Banks will typically start with a broad risk assessment of potential event disruptors, business cycle considerations, and structural items. The general narrative for the year will then take shape, as consensus builds, but there will also always be a long list of caveats to prevent accountability from creeping into the process.
One key forecast entails what will the Almighty Dollar do in the coming year.
Will it appreciate again, as in 2018, or will gravity taker over and drive the greenback down to lower levels?
According to a recent Reuters poll of over 60 foreign exchange strategists, the opinion of this austere group is that the USD will reverse, knocking 5% off of its current index reading. The USD index has bounced about the 96.9 territory in the past few days, but the poll forecasts a 91.9 value by 2019 yearend. The Euro will benefit by rising again to 1.20, a position it has not visited since May of this year. It currently rests at a value of 1.14. The poll was conducted during the first week of December.

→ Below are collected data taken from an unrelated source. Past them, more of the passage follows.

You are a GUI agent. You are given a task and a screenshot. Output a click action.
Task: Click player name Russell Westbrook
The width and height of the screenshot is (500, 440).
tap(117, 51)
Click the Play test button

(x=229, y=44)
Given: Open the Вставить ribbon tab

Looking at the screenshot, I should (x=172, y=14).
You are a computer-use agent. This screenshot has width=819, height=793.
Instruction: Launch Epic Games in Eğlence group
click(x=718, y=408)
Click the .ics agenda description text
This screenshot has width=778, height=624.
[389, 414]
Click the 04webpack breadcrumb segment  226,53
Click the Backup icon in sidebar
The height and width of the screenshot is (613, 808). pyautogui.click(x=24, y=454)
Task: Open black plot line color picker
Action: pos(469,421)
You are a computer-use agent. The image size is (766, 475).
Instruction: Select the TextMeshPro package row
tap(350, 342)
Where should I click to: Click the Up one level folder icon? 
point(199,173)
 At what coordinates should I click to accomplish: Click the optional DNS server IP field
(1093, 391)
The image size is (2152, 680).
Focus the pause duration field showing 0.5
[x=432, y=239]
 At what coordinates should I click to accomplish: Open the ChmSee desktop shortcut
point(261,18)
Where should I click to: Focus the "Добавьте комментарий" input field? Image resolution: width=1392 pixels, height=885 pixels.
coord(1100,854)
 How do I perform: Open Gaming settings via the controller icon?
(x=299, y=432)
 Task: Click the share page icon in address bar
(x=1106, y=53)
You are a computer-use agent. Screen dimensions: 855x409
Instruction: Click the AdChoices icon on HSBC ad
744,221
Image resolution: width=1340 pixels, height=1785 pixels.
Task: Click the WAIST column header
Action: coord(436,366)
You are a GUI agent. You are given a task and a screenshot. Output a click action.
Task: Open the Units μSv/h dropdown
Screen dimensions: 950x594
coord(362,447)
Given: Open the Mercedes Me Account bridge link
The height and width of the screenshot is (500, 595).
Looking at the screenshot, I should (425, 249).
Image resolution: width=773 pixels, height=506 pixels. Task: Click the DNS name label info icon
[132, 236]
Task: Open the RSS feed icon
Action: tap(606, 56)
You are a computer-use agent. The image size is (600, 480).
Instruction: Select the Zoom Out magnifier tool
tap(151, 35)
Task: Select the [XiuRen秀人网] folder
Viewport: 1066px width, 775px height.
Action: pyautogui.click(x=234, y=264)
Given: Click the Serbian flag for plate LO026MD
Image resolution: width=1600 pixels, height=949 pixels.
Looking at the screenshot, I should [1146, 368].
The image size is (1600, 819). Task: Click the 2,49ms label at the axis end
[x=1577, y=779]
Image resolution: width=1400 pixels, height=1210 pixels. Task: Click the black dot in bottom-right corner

Kit Juckes, global head of FX strategy at Societe Generale, stated that:
FX trends this year have been all about the market making a series of upward revisions to U.S. growth forecasts for 2018-2020, in absolute terms and relative to its main trading partners. The story of 2019 is likely to be a reverse of those upward forecasts, in absolute terms first and relative ones somewhat later. If the initial move is for all growth forecasts to come down, dollar weakness may well be concentrated in the second half of 2019.
No one sees an immediate shift taking place. The long-Dollar bet has been the most crowded trade in 2018. Speculators have bet in favor of the greenback at record levels that harkens back to December 2016, when the Fed initiated its plan of normalization of both interest rates and its balance sheet. The reversal may be delayed, but short covering of Treasury positions will occur at some point. Economists are already positing that Real GDP in the United States will fall from 3.1 to 2.4% in 2019. A general economic slowdown, accompanied by lower earnings in the business sector, will lead to capital re-allocations about the globe. Expect volatility to spike, and the USD to fall.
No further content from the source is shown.